決闘開催は突然に
先生が「解散しろ」と言っていたので誰もいないだろうなと思いながら教室に戻ったのだけれど、意外なことに半分程度のクラスメイトたちが残っていた。
なんというか……ぴりぴりした空気が漂ってる。なんだなんだ、どうした?
15対15くらいで真っ二つに分かれてる。
片方は……女子がほとんどだな。オリザちゃんが先頭で、他の女子は後ろって感じ。あとマルバツシカクの3人は部屋の隅にいる。
で、反対は太っちょである。あいつ俺より先に戻ってきて早速騒ぎを起こすとか頭の中どうなってんだ?
「おーい、なにやってんの?」
「ソーマ!」
どちらにも属さないでいたリットがホッとしたように声を上げた。スヴェンを探したが教室にはいない。剣の修行ですねわかります。

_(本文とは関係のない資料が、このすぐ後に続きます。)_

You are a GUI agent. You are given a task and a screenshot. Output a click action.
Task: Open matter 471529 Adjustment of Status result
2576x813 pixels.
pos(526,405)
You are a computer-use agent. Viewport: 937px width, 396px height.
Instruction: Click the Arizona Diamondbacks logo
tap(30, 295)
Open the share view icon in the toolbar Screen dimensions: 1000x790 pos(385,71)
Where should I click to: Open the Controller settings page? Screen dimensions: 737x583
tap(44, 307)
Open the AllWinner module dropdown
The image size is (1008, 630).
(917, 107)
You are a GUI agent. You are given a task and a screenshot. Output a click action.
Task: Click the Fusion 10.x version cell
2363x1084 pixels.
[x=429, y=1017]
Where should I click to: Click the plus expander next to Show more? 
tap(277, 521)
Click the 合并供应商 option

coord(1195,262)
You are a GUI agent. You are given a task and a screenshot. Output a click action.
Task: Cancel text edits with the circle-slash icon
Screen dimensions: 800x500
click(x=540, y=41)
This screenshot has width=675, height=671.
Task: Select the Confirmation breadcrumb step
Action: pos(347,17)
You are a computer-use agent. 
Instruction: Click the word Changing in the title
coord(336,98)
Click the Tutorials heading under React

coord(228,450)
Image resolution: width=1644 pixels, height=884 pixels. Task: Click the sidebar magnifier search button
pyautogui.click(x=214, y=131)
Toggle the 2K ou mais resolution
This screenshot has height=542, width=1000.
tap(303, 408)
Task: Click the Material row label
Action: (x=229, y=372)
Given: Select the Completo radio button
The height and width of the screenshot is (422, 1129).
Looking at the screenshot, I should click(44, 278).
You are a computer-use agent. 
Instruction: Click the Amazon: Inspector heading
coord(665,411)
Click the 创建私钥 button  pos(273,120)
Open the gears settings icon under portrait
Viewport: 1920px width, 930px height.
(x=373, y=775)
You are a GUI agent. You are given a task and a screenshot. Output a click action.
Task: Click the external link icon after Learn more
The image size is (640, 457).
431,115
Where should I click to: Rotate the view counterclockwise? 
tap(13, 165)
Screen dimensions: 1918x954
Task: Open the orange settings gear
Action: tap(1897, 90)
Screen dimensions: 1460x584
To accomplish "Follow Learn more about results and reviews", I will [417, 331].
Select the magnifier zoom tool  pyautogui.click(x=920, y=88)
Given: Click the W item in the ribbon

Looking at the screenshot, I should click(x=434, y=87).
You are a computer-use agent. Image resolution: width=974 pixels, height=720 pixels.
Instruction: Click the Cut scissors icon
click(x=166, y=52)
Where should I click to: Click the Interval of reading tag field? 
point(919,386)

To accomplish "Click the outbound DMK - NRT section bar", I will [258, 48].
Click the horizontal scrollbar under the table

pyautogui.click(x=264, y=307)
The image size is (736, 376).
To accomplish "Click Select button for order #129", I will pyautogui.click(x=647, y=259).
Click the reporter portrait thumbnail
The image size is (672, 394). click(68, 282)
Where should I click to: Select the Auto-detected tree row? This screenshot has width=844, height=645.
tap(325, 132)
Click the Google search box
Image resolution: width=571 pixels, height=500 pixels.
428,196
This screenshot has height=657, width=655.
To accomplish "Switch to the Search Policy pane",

「ガリ勉……お前、ルチカだけじゃなく女子全員に手を出そうっていうのかよ!」
なんか憎々しさ五割増しくらいの顔で太っちょが俺をにらんでくる。
女子に手を出すってどういうこと? 俺のストライクゾーンは少なくとも18歳以上なんですが?
「太っちょがなに言ってんのかわからないんだが」
「だから! こいつら全員がお前の授業を受けるとか言ってんのは、お前がなにか卑怯なことをやったからってことだろ!」
え。
俺氏、女子のほうを見やりつつ固まる。
「こいつら全員がお前の授業を受ける」——って、え? どういうこと?
「……ちょっと時間は掛かったけど、説得はできた」
すると人差し指でほおをかきながらオリザちゃんが言った。
はーーーーマジで!? オリザちゃんが女子全員を説得したの!? 俺の授業を受けるように、って!?
きゃあああ男前過ぎる! 俺が女なら惚れてるね!
「オリザちゃああああん!」
「か、勘違いしてんじゃねーぞ!? お前はアタシの子分だからな! 子分にみじめな思いをさせないのがアタシの役割だろうがっ。それに仮にも入試1位なら話を聞いてみる価値もあるかもなって思っただけだ」
「うんうん! 俺オリザちゃんの子分でいいわ! 足舐めようか?」
「死ね! 少なくとも2度死ね!」
オリザちゃんが顔を真っ赤にして反撃してくる。かわいい。でもこの「かわいい」はあくまでも小さい子に対する「かわいい」なのである。
「フザけんな! 俺は認めねえからな!」
するとなにを怒ったのか太っちょがブチ切れている。
「ははーん、太っちょ。お前、オリザちゃんが好きなんだな? それなのにオリザちゃんは俺のことばっかり構うからキレてるんだろ」
「は? ちげーよ、俺は……」
と、ちらりと女子のひとりに視線を投げた。オリザちゃんじゃない、別の誰かだ。
ほうほう、ほーん。なるほどねえ。
「別に俺は女子に手を出したりしない。授業だけだと約束してもいいぞ。そうしたらお前はどの子にアタックしてもいいってわけだ」
「……っざけんじゃねえ! 平民が上から目線で語ってんじゃねえよ! あの教師もお前もムカつくぜ!」
ん? ジノブランド先生のことか? あれ、もしかしてジノブランド先生って貴族じゃないのかな。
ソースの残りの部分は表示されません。